Raymond Sukhdeo, Paul A. Ullrich & Richard Grotjahn


Department of Energy, Office of Science, Earth & Environmental Systems Modeling, MultiSector Dynamics Program Acknowledged Support: Yes, Regional and Global Modeling Analysis, and Earth System Model Development Programs


This study examines the linear orthogonal modes associated with monthly precipitation in the northeastern United States, from CESM1 LENS (35 ensemble members, 1979–2005) and two reanalysis datasets (ERA5, 1950–2018 and NOAA-CIRES-DOE 20CRv3, 1950–2015). Calendar months are aggregated together, and any linear trends in data are removed. Using region-averaged precipitation anomaly time series and monthly anomalies for several global 2D atmospheric fields, a linear orthogonal decomposition method is implemented to iteratively extract time series (based on field and geographic location) of absolute maximum correlation. Linear modes associated with this method are then projected onto the full set of 2D fields to provide physical insight into the mechanisms involved in generating precipitation.
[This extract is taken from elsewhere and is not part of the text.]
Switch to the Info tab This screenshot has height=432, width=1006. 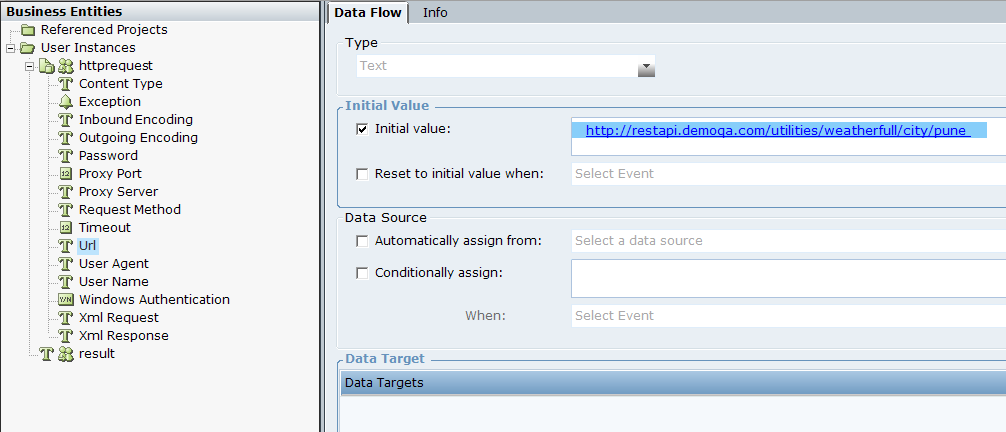(435, 12)
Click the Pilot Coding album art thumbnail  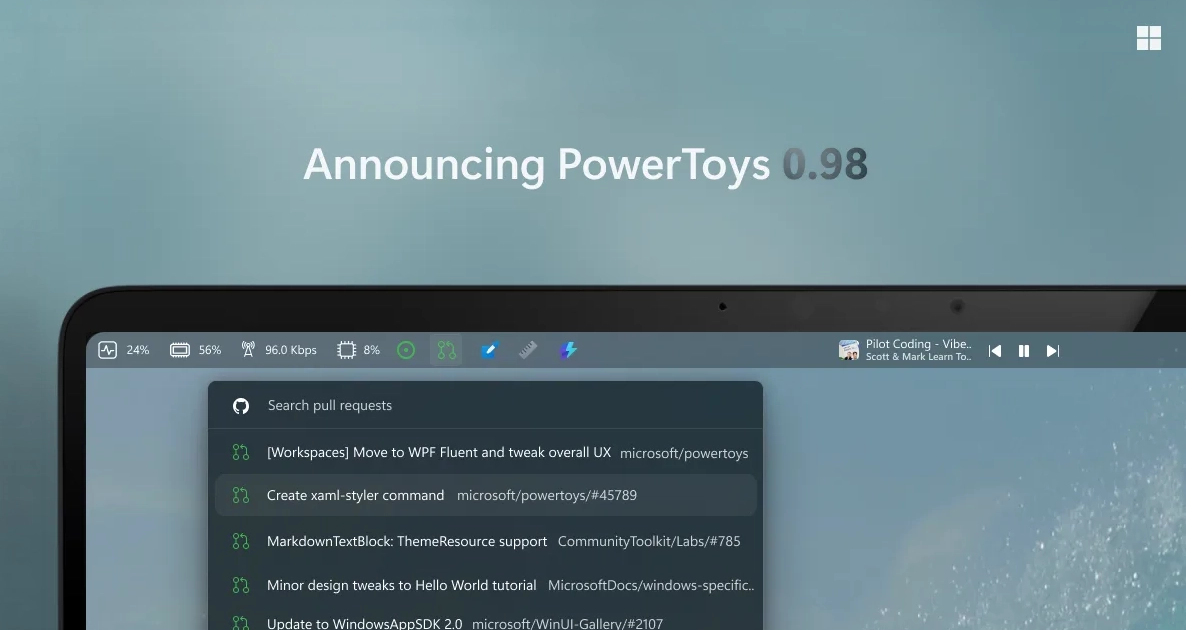click(849, 350)
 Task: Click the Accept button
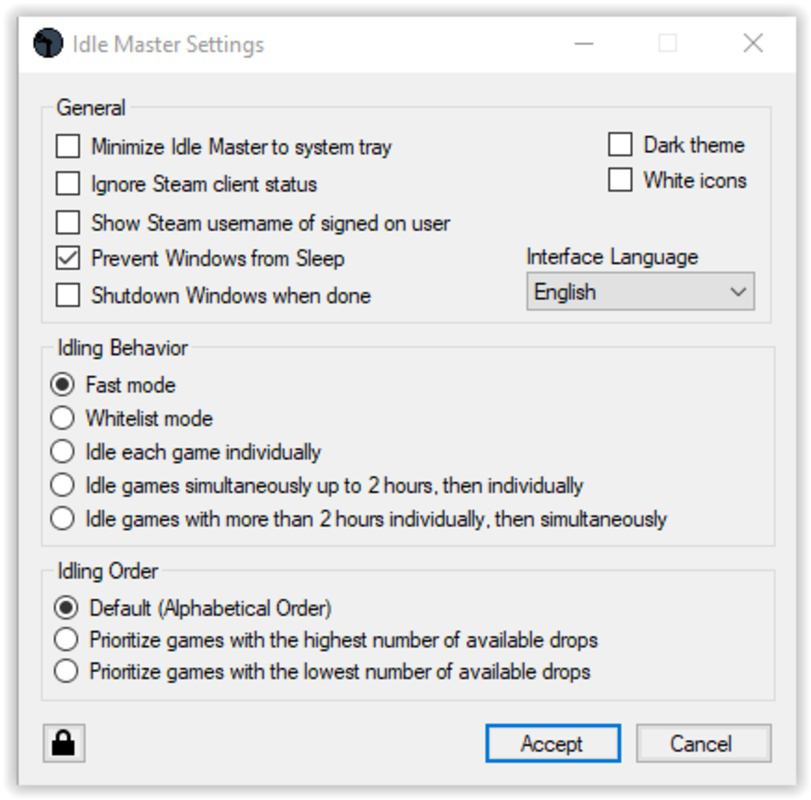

In this region, the first mode is associated with vapor transport from the Atlantic seaboard, the second mode is characterized by westward vapor transport associated with extratropical cyclones, and the third mode captures vapor transport from the Gulf of Mexico during the fall and winter. However, the third mode is less robust in the spring and summer. Results are generally consistent across the datasets, and applying multiple linear regression with the linear modes to predict the precipitation anomalies produces R-squared values of around 0.54–0.65 for CESM1 LENS, and around 0.58–0.88 for reanalysis, with the lowest values generally in the spring and late summer. The influence of low-frequency climate variability on the modes is considered for CESM1 LENS, and the modes in late winter can be predicted with some success via a combination of several, prominent large-scale teleconnection patterns.